A BLE advertisement is a stream of TLVs (length / type / value). Every BLE sniffer parses them; we're going to parse one too — just the Local Name field, type 0x09 (Complete) or 0x08 (Shortened).

This is the same shape of code you'd write to walk an EXTHDR option list, a DHCP option list, or any TLV-encoded record.

What the bytes look like

[len1] [type1] [val1...] [len2] [type2] [val2...] ...

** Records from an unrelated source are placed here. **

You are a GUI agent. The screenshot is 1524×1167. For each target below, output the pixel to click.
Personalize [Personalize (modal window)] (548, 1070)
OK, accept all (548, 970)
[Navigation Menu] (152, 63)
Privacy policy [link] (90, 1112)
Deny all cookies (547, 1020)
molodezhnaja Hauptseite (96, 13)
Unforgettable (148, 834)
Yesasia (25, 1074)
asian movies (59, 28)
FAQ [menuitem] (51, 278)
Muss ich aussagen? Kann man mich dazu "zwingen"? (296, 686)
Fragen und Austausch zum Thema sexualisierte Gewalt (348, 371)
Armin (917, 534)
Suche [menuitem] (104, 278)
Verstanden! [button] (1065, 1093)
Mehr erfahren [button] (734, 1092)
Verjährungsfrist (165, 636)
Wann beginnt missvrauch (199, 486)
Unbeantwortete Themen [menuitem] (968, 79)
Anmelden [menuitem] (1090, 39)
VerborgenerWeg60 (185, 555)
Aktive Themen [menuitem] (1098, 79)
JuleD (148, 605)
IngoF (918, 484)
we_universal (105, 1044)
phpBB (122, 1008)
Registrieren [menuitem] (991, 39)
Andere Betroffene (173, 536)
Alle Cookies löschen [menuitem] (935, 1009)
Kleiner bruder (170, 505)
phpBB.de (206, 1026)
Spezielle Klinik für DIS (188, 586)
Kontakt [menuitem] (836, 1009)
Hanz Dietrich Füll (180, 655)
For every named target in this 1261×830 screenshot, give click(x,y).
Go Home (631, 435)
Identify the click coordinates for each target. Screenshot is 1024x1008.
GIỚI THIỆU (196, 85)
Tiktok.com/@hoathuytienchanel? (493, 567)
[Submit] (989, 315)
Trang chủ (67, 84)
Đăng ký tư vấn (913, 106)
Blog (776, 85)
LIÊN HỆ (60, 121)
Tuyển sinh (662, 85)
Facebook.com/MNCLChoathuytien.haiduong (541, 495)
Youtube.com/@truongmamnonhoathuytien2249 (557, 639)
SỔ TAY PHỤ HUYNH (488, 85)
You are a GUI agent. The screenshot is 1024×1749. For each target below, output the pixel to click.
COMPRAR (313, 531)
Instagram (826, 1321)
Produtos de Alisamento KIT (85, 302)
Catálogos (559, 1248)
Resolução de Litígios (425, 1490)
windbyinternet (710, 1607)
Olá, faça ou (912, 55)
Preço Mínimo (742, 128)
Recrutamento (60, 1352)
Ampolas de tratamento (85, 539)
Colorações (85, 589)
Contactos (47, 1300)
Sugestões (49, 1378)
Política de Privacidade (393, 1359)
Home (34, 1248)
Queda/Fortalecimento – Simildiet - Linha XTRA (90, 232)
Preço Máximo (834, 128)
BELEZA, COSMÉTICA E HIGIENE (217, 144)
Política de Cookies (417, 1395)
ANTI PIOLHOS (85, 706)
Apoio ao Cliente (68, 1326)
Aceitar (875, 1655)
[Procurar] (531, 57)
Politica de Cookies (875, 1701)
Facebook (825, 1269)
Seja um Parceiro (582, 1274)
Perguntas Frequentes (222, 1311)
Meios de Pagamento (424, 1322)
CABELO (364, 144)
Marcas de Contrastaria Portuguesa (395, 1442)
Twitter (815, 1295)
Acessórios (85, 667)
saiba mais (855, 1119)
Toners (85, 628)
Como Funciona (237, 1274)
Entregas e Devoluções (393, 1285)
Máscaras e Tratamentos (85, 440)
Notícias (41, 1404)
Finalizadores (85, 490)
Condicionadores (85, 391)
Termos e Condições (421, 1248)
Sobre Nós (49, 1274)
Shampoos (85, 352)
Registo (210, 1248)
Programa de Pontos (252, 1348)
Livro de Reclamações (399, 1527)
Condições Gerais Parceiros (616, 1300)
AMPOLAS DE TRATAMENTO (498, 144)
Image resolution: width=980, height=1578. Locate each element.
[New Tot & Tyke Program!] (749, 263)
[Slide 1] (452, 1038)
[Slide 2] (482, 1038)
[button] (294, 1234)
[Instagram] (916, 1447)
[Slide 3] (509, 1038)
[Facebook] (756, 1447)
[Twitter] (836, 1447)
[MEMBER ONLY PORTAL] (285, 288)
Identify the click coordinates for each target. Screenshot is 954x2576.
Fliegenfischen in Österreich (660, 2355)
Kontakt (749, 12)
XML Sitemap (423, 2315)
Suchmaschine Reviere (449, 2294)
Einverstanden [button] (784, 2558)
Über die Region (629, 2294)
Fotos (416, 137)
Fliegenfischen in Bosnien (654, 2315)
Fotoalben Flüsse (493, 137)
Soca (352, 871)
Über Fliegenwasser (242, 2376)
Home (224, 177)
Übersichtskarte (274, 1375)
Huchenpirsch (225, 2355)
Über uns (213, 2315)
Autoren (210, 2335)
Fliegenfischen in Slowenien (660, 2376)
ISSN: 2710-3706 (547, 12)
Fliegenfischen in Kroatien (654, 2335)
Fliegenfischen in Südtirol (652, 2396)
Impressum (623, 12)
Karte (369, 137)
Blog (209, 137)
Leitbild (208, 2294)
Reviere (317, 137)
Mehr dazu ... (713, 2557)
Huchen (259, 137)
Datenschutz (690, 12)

len is the number of bytes in type + value, so the next record starts at offset + len + 1.

Your job

Implement int extract_local_name(const uint8_t *adv, size_t n, char *out, size_t cap). Walk the TLVs. When you hit type 0x09 or 0x08, copy the value bytes into out (bounded by cap), NUL-terminate, and return the byte count written.

Return -1 if:

  • Any input is NULL, or cap == 0
  • A length would walk past n
  • The name would overflow cap
  • No name field is found

Common mistakes

  • Forgetting the length-byte itself is not counted in len. The next record is at offset + len + 1.
  • Allowing a len == 0 record to spin the loop forever.
  • Reading the value before bounds-checking the length.

What this is NOT

  • A full BLE GAP parser. Other fields (Flags, Service UUIDs, manuf data) are out of scope.
  • A scanner. We read a static payload from the harness.

Summary

Loop with offset + len + 1. Bounds-check before every read. Bail on len == 0 or out-of-range.